WORK TO BE COMPLETED — Print each record exactly as it appears, but drop the images.

EXTRACTED MATERIAL —
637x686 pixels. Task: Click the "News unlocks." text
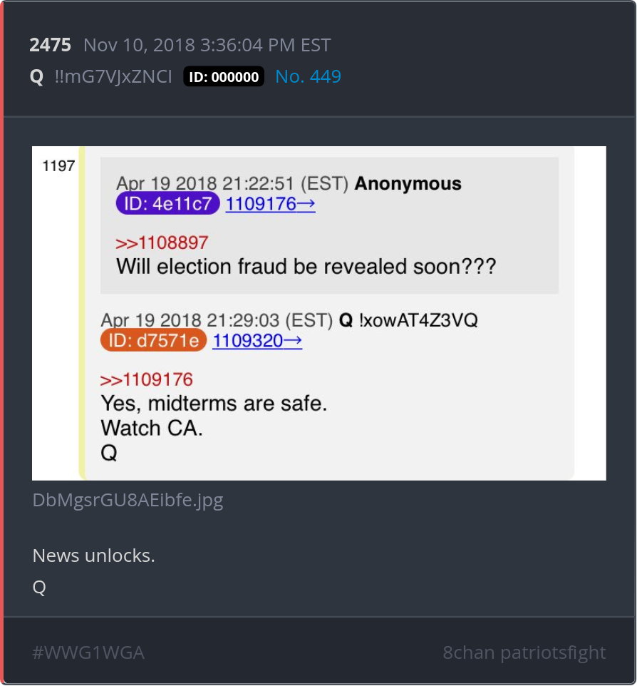93,556
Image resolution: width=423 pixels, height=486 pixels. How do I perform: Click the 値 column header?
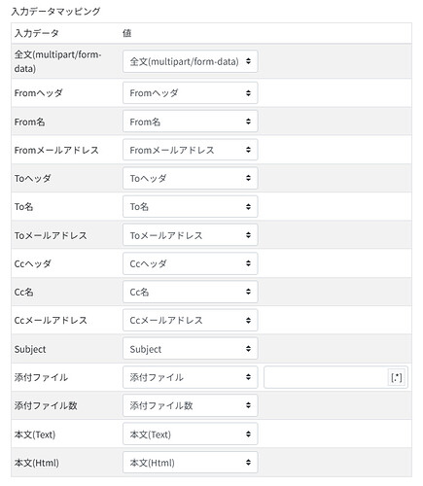[126, 33]
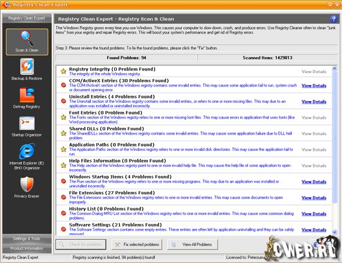
Task: Open the Scan & Clean sidebar tool
Action: point(27,42)
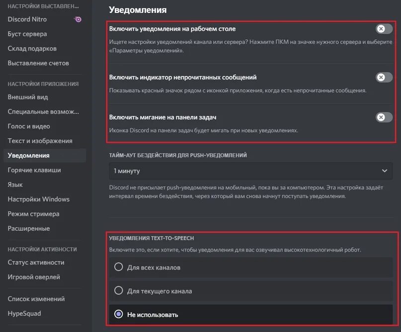Enable taskbar flashing toggle
401x332 pixels.
384,117
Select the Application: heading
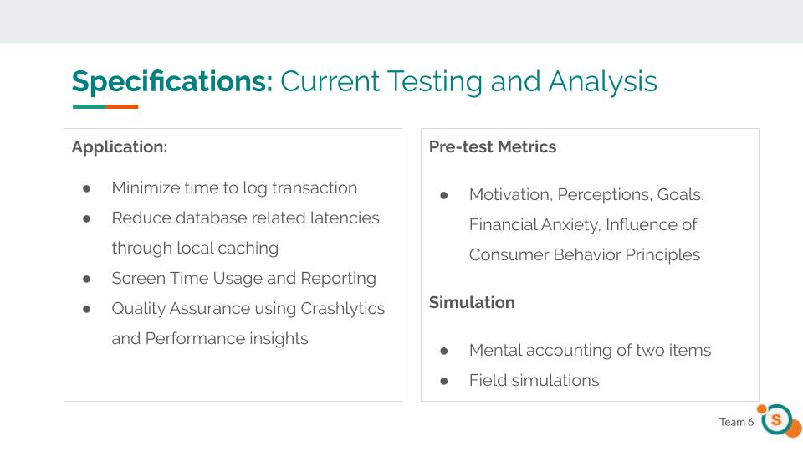 point(120,147)
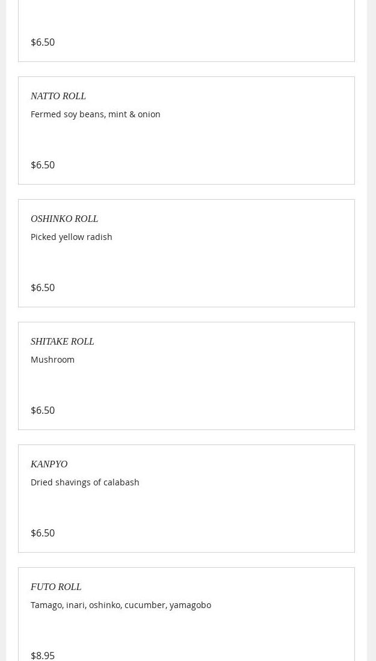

TASK RESULT —
637x686 pixels. Task: Click the "News unlocks." text
93,556
Image resolution: width=423 pixels, height=486 pixels. How do I perform: Click the 値 column header?
[126, 33]
Task: Open the Scan & Clean sidebar tool
Action: point(27,42)
Enable taskbar flashing toggle
401x332 pixels.
384,117
Select the Application: heading
 point(120,147)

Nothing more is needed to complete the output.